A Lua é uma lâmina fina, um pêndulo oblíquo imobilizado no céu, flutuando sem algum cordão que a sustente. Imagina como seria se a Lua começasse a balançar no céu, para lá e para cá, e gerasse uma brisa que lentamente empurrasse as estrelas para as bordas do firmamento. E se a Lua, como uma lâmina mesmo, balançando para lá e para cá no Abismo, começasse a descer na direção da Terra, mais e mais próxima a cada movimento inexorável, até que devastasse cidades e searas, derrubasse palácios e montanhas, abrisse na face do planeta um talho comprido que fosse aprofundando a cada nova passagem até que através dele se pudesse ver o espaço, através do qual a Terra sangraria todo o seu ar e por onde entraria o Vazio como bolhas de ar na corrente sanguínea. A Terra ficaria murcha, morreria exangue. Certamente o cadáver da Terra se soltaria da velha rota e partiria numa viagem desgovernada, como uma folha seca que cai no rio e é levada pela correnteza.
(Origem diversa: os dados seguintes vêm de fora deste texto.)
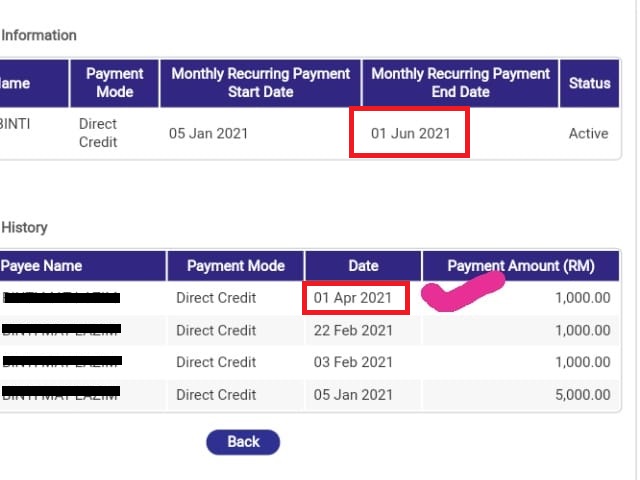
Task: Select the 05 Jan 2021 start date value
Action: 208,133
No percurso a Terra poderia cair na direção de alguma Estrela e se consumir em seu calor, ou desaparecer para sempre no mistério de um Buraco Negro, ou escapar cegamente de todos os obstáculos, todas as pedras e redemoinhos, e chegar ao fim do rio, desembocar no mar.

Tudo isso se a Lua, disfarçada por milênios como lamparina de nossas noites, inspiração dos poetas e dos amantes, anelo dos loucos e dos mares, fosse um carrasco e ao mesmo tempo seu instrumento, se a Lua Cheia fosse um olho que observa e informa o que viu aos Senhores do Universo para que eles julguem o que ouviram. E no dia em que os Senhores do Universo condenassem a Terra à morte, a Lua seria uma lâmina fatal, cimitarra impiedosa.
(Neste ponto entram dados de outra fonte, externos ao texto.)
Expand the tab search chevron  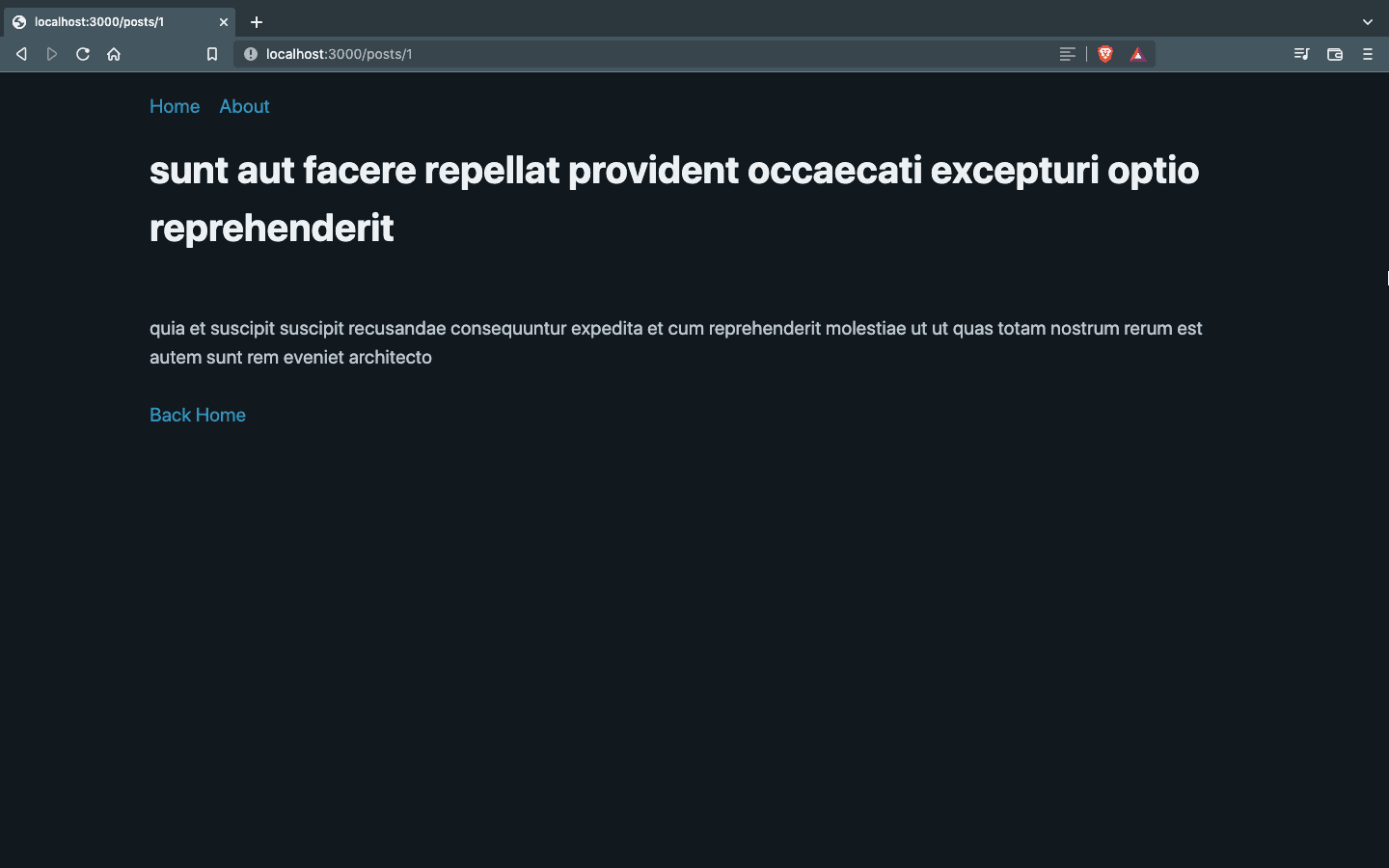[x=1367, y=21]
Pensou nisso tudo, apesar de que jamais seria capaz de traduzir em palavras seus pensamentos, nem sequer em sua própria mente, pois aqueles pensamentos haviam brotado do nada, eram imagens, símbolos, não eram palavras organizadas em constelações, gravitando nas suas órbitas. Não imaginava como sua fantasia pareceria estranha a alguém que a escutasse e, portanto, a esqueceria. Poderia esquecê-la para sempre ou talvez num dia qualquer uma visão real ou uma outra fantasia a evocasse novamente, e ele a continuaria, como um conto, ou talvez a misturasse com outras, e deturpasse, e se confundisse, e a abandonasse novamente nas obscuridades de sua memória. Mas para imaginar aquelas fantasias precisava saber muitas coisas que as pessoas nem suspeitavam que sabia. Mas ele sabia, sabia da Terra, da Lua, do Espaço, que os Buracos Negros têm o formato de um redemoinho, que o Universo era infinito e cismava com a ideia de infinito. Sabia de tudo isso, mas não podia falar.
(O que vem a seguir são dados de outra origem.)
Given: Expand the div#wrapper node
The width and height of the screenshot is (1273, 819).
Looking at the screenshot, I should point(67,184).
O velho apareceu no umbral da porta. Ele se voltou, sorriu, e disse com dificuldade, a voz anasalada, os olhos arregalados e brilhantes:

- A Lua é estraaanha...

O velho sorriu sem sorrir, apenas expirou com um pouco mais de força e fez um ligeiro movimento com a cabeça para cima, nem sequer mostrando os dentes. Resmungou que entrasse, e não deu atenção às suas palavras nem à Lua, pois sabia como era simples e limitada a mente de um debilóide. Entrou, pensando nas dívidas, na carga que chegaria à mercearia na manhã seguinte, pensou utilizando-se de palavras e números, mas ao fundo piscava o velho medo da morte, de não amanhecer. Viu-o entrar, obediente como quase sempre era, aprisionado em sua mente mal desenvolvida. Havia muito o velho não lembrava da Lua, da Terra, do Infinito. Tinha pena do menino aluado.